A virtual bath
Yesterday I had an interesting visit to Kings College London, to attend a workshop in the fascinating space of the university’s Anatomy Museum. I wanted to lie on the floor below the massive skylight, in the position where once a cadaver on a table would have been, while students watched the opening of the body from the mezzanine that extended along three sides. But that’s not what you do, when you are meeting people for the first time, so I sipped my coffee and shook hands instead.
We were there to discuss a neighbor of Kings College on the Strand, surely one of the least known National Trust places in the country. The Roman Bath on Strand Lane is open only by appointment on Wednesday afternoon, but thousands of people must pass every day, hardly glimpsing the signs of its presence. Kings has put a little bit of money into exploring how better access to this (and other) hidden heritage might be achieved digitally.

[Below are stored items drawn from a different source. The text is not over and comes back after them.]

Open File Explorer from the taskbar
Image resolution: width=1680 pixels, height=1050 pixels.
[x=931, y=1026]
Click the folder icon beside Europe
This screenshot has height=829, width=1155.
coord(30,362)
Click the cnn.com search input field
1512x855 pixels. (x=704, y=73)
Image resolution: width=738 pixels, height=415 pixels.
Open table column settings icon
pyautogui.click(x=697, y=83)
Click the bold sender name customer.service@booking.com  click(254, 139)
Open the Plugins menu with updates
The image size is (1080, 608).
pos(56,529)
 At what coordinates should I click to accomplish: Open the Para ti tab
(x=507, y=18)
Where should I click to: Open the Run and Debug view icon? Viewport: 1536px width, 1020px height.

Martin Blazeby kicked proceedings off by sharing a computer model of the space. Then Alex Butterworth who’s done a bunch of digital storytelling, and Valeria Vitale spoke about two similar (and indeed interrelated during research) concepts The Idea of Water, and A Web of Unexpected Connections. On the two, The Idea of Water most excited me – I could imagine it being installed inside the Roman Bath (which if you want you can peer at through a window when its closed) silently projecting the content (a bubbling source of quotes about water, in essence) on darkened walls controlled somehow by the people doing the peering, or by other virtual visitors in the comfort of their own home, or for than matter, by people walking across Waterloo Bridge…
In between those two concepts Marcia Balisciano of Benjamin Franklin House, shared the frustration of some her her visitors at finding the most (mostly) empty and unfurnished, and we knocked about a few ideas about using digital technology to give those visitors a little of what they wanted, while preserving the interpretive philosophy behind the house itself.